Chapter 4: A Glimpse of Ichor
Chapter 4: A Glimpse of Ichor
The breath on her neck was a physical violation. Hot, wet, and carrying a charnel stench of rot and wet soil, it extinguished all thought, leaving only a single, primal instinct: move.
Her desire was no longer just to hide, but to fight. To make the thing behind her recoil.
Her eyes screwed shut, a reflexive, desperate act to honor Jimmy's frantic warning. She couldn't look. She couldn't see the horns, the facelessness, the source of that putrid breath. So she would fight blind.

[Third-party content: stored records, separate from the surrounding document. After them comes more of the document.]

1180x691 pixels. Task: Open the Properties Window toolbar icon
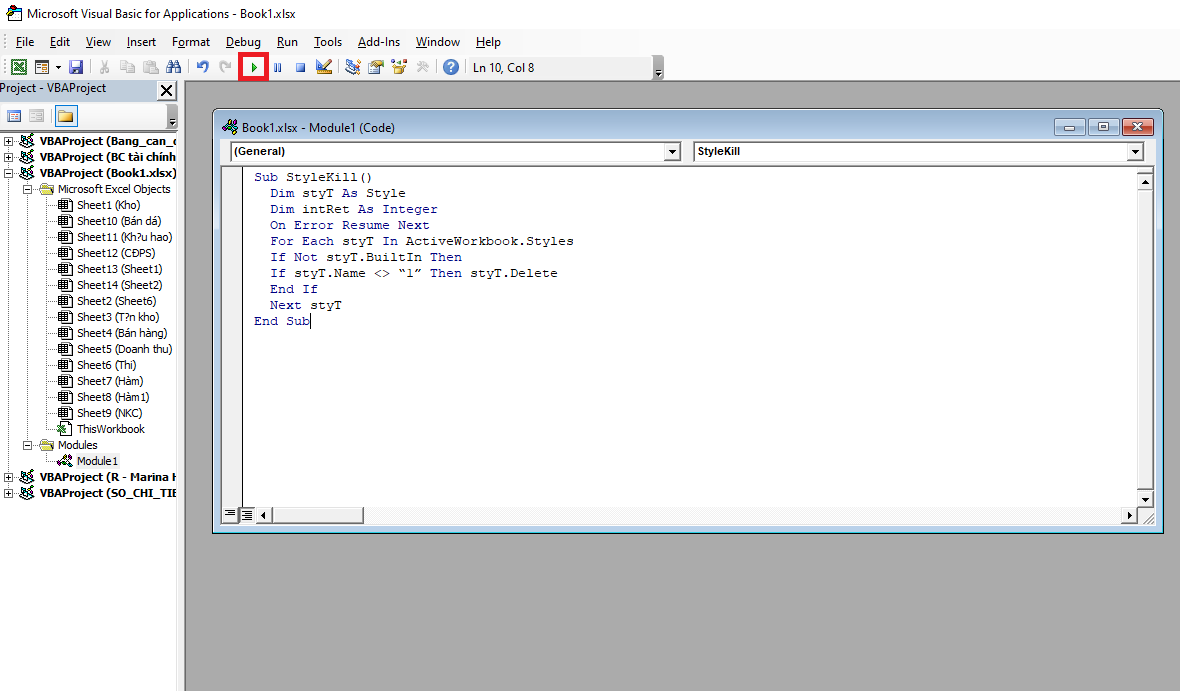[376, 67]
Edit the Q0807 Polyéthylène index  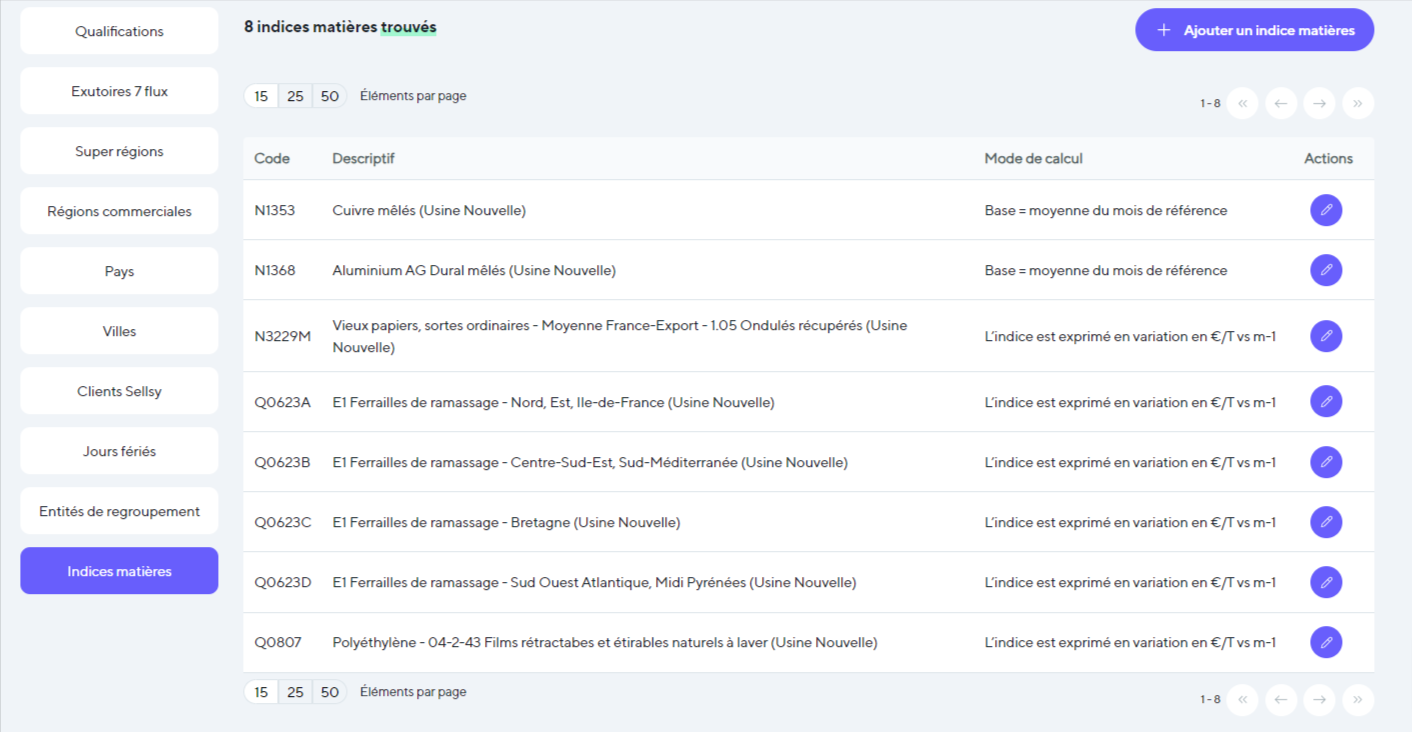tap(1325, 642)
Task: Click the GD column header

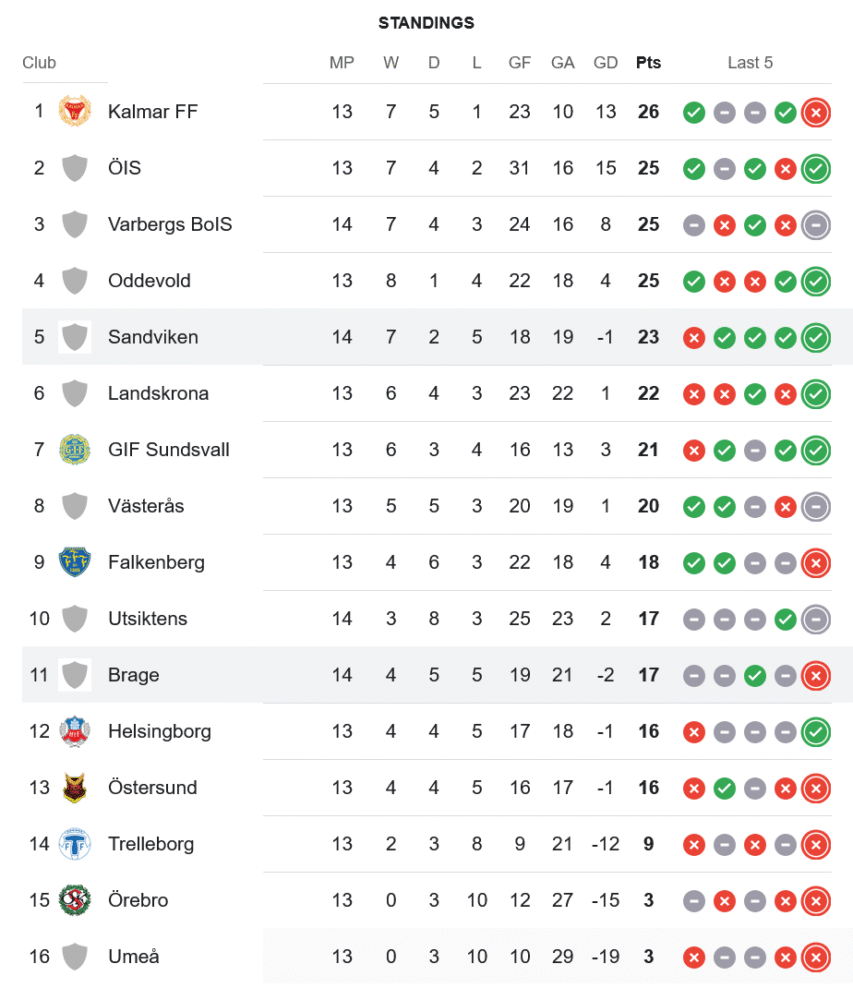Action: (x=605, y=62)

Her action was a raw, uncoordinated explosion of terror. With a strangled scream, she pivoted, swinging the heavy glass lamp in a wide, horizontal arc. She aimed for the space where the stench was strongest, where the heat had been. For a split second, she felt a satisfying, solid impact, as if she'd struck a side of beef. But the thing she hit was unyielding.
The lamp shattered. The base was ripped from her grasp, and the sound of breaking glass was followed by a low, guttural chuckle that seemed to vibrate in her very bones. It wasn't a sound of pain, but of amusement. The obstacle was far stronger than she'd imagined.
She stumbled back, her arms flailing, and her bare foot landed on a shard of the broken lamp. A sharp, searing pain shot up her leg, but it was distant, unreal, drowned out by the overwhelming terror. The creature was in the room, somewhere in the dark, and her only weapon was gone.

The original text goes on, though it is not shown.